Request headers
HtmlUnit mimics the browser as close as possible, of course this includes the sent request headers also.
But you can change this if needed at three levels; the request level, the client level and the BrowserVersion level.
BrowserVersion level
To change the request header at the BrowserVersion level you have to create your own customized browser version using the BrowserVersionBuilder.
final BrowserVersion browser = new BrowserVersion.BrowserVersionBuilder(BrowserVersion.FIREFOX) .setAcceptLanguageHeader("de-CH") .build(); final WebClient webClient = new WebClient(browser); ....
There are many methods available to customize basic browser behavior like
- setApplicationCodeName(String)
- setApplicationMinorVersion(String)
- setApplicationName(String)
- setApplicationVersion(String)
- setBuildId(String)
- setPlatform(String)
- setSystemLanguage(String)
- setSystemTimezone(TimeZone)
- setUserAgent(String)
- setVendor(String)
- setUserLanguage(String)
- setBrowserLanguage(String)
- setAcceptEncodingHeader(String)
- setAcceptLanguageHeader(String)
- setCssAcceptHeader(String)
- setHtmlAcceptHeader(String)
- setImgAcceptHeader(String)
- setScriptAcceptHeader(String)
- setXmlHttpRequestAcceptHeader(String)
WebClient level
To change the request header at the client level use WebClient.addRequestHeader(). You are able to
add additional headers to every request made by this client or overwrite the default ones.
Example: add an addition header to every client request
client.addRequestHeader("from htmlunit", "yes");
Example: replace the default accept-language header for all request made by this client.
client.addRequestHeader(HttpHeader.ACCEPT_LANGUAGE, "fr");
Example: replace the default accept-language header for all request made by this client.
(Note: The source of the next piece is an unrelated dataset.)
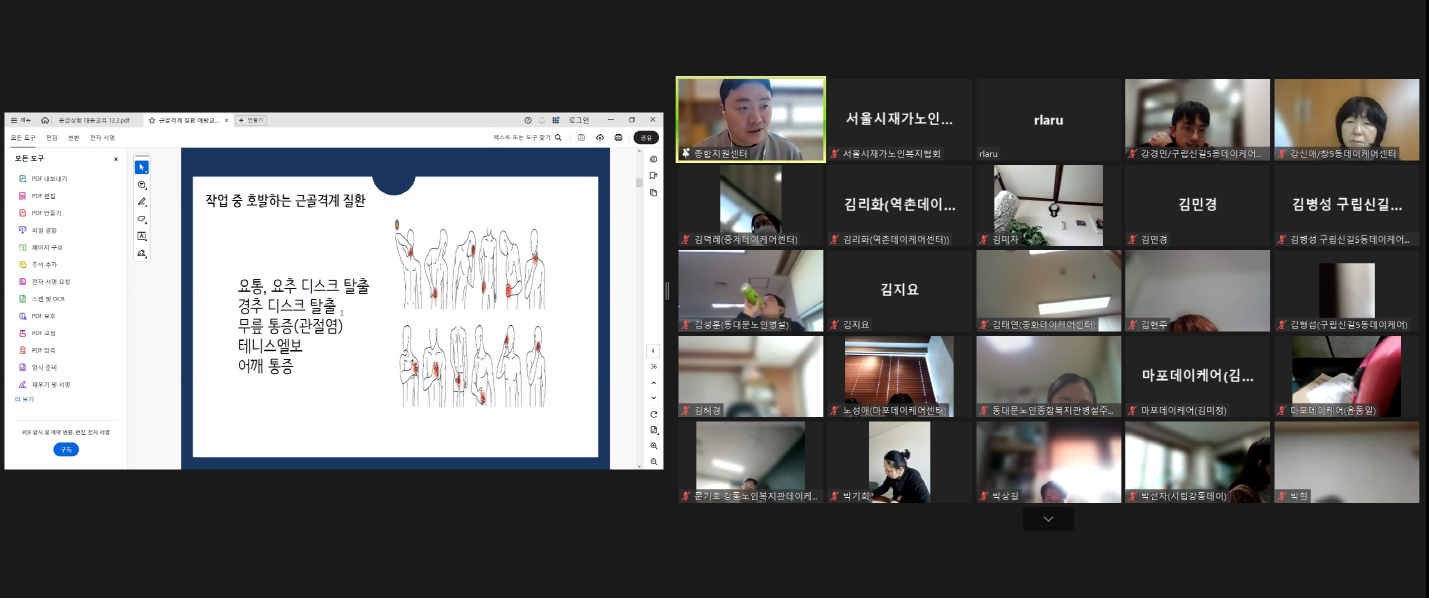Open the 메뉴 hamburger menu
Viewport: 1429px width, 598px height.
coord(20,120)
client.addRequestHeader(HttpHeader.ACCEPT_LANGUAGE, fromClient);
Example: replace the default accept-language header for all request made by this client.
client.addRequestHeader(HttpHeader.ACCEPT_LANGUAGE, fromClient);
Request level
It is also possible to add/overwrite a request header for a dedicated request. Example:
WebRequest wr = new WebRequest(URL_FIRST); wr.setAdditionalHeader("from htmlunit", "yes"); .... client .getPage(wr);
Animations based on Window.requestAnimationFrame()
All browsers supported by HtmlUnit are able to do animations based on the Window.requestAnimationFrame() API. A typical example for this is Chart.js. This kind of animation support is not triggered automatically because HtmlUnit is headless. The javascript part of the API is implemented but the user of the HtmlUnit library has to force the triggering of the callback(s).
Example:
try (final WebClient webClient = new WebClient(BrowserVersion.FIREFOX)) { HtmlPage page = webClient.getPage(uri); webClient.waitForBackgroundJavaScript(1_000); // page is loaded and async js done // we are now processing the animation Window window = page.getEnclosingWindow().getScriptableObject(); int i = 0; // to be able to limit the animation cycles do { i++; // force one animation cycle // this invokes all the animation callbacks registered for this // window (by calling requestAnimationFrame(Object)) once. int pendingFrames = window.animateAnimationsFrames(); } while (pendingFrames > 0 && i < 200); }
Based on this you have to full control over the animation, you can skip all, but you are also check the current page state after each single animation step.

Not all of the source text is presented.